BEGIN
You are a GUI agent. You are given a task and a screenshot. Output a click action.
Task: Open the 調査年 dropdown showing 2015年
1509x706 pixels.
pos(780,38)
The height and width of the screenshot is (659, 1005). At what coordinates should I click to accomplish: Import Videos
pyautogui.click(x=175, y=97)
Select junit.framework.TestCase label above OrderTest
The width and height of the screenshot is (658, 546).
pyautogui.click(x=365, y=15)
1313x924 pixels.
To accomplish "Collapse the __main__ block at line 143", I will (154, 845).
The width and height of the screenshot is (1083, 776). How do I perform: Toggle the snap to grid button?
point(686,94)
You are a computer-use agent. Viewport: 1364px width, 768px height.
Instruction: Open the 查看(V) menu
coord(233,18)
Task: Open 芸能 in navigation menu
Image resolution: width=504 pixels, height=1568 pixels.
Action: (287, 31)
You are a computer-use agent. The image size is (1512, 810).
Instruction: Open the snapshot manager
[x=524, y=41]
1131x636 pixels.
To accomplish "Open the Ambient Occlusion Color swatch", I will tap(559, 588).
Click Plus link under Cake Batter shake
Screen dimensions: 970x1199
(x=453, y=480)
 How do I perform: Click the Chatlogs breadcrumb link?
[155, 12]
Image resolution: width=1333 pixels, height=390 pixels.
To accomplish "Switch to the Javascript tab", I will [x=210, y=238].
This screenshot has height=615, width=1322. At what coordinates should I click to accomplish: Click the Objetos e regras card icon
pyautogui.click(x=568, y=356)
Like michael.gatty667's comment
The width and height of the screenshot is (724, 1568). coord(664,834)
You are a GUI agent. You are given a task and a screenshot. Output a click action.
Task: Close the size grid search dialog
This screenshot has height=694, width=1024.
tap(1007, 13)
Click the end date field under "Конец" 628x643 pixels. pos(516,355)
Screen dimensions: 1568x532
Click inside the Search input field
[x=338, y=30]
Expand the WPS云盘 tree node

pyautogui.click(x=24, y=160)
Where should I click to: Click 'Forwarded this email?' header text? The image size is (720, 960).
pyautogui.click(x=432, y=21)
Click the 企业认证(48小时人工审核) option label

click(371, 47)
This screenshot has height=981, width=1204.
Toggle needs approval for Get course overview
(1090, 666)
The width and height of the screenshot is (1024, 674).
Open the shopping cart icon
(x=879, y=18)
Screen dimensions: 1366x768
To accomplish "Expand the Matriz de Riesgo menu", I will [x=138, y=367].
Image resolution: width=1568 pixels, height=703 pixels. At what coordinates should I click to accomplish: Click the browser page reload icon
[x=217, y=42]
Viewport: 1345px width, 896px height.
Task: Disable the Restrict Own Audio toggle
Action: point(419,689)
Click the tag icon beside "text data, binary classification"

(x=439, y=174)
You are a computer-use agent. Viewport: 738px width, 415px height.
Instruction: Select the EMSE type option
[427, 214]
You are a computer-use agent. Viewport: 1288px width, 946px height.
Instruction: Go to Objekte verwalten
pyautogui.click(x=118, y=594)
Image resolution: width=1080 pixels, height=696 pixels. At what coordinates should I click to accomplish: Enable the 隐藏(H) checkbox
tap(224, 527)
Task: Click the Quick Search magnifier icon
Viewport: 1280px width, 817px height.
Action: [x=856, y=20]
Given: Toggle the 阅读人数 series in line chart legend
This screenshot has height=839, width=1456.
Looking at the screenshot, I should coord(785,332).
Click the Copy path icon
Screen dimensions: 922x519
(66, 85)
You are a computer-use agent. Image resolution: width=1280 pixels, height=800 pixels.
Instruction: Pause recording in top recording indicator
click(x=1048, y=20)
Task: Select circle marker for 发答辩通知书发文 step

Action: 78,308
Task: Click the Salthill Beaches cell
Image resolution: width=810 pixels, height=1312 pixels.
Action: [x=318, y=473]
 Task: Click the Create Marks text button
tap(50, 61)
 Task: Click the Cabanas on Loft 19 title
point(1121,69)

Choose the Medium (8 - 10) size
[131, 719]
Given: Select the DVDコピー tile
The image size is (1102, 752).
END
Your assignment = Only the lines from the one containing "The width and height of the screenshot is (1024, 674)." through the last line of the material belong in your answer; output them exactly.

Finished task =
The width and height of the screenshot is (1024, 674).
Open the shopping cart icon
(x=879, y=18)
Screen dimensions: 1366x768
To accomplish "Expand the Matriz de Riesgo menu", I will [x=138, y=367].
Image resolution: width=1568 pixels, height=703 pixels. At what coordinates should I click to accomplish: Click the browser page reload icon
[x=217, y=42]
Viewport: 1345px width, 896px height.
Task: Disable the Restrict Own Audio toggle
Action: point(419,689)
Click the tag icon beside "text data, binary classification"

(x=439, y=174)
You are a computer-use agent. Viewport: 738px width, 415px height.
Instruction: Select the EMSE type option
[427, 214]
You are a computer-use agent. Viewport: 1288px width, 946px height.
Instruction: Go to Objekte verwalten
pyautogui.click(x=118, y=594)
Image resolution: width=1080 pixels, height=696 pixels. At what coordinates should I click to accomplish: Enable the 隐藏(H) checkbox
tap(224, 527)
Task: Click the Quick Search magnifier icon
Viewport: 1280px width, 817px height.
Action: [x=856, y=20]
Given: Toggle the 阅读人数 series in line chart legend
This screenshot has height=839, width=1456.
Looking at the screenshot, I should coord(785,332).
Click the Copy path icon
Screen dimensions: 922x519
(66, 85)
You are a computer-use agent. Image resolution: width=1280 pixels, height=800 pixels.
Instruction: Pause recording in top recording indicator
click(x=1048, y=20)
Task: Select circle marker for 发答辩通知书发文 step

Action: 78,308
Task: Click the Salthill Beaches cell
Image resolution: width=810 pixels, height=1312 pixels.
Action: [x=318, y=473]
 Task: Click the Create Marks text button
tap(50, 61)
 Task: Click the Cabanas on Loft 19 title
point(1121,69)

Choose the Medium (8 - 10) size
[131, 719]
Given: Select the DVDコピー tile
The image size is (1102, 752).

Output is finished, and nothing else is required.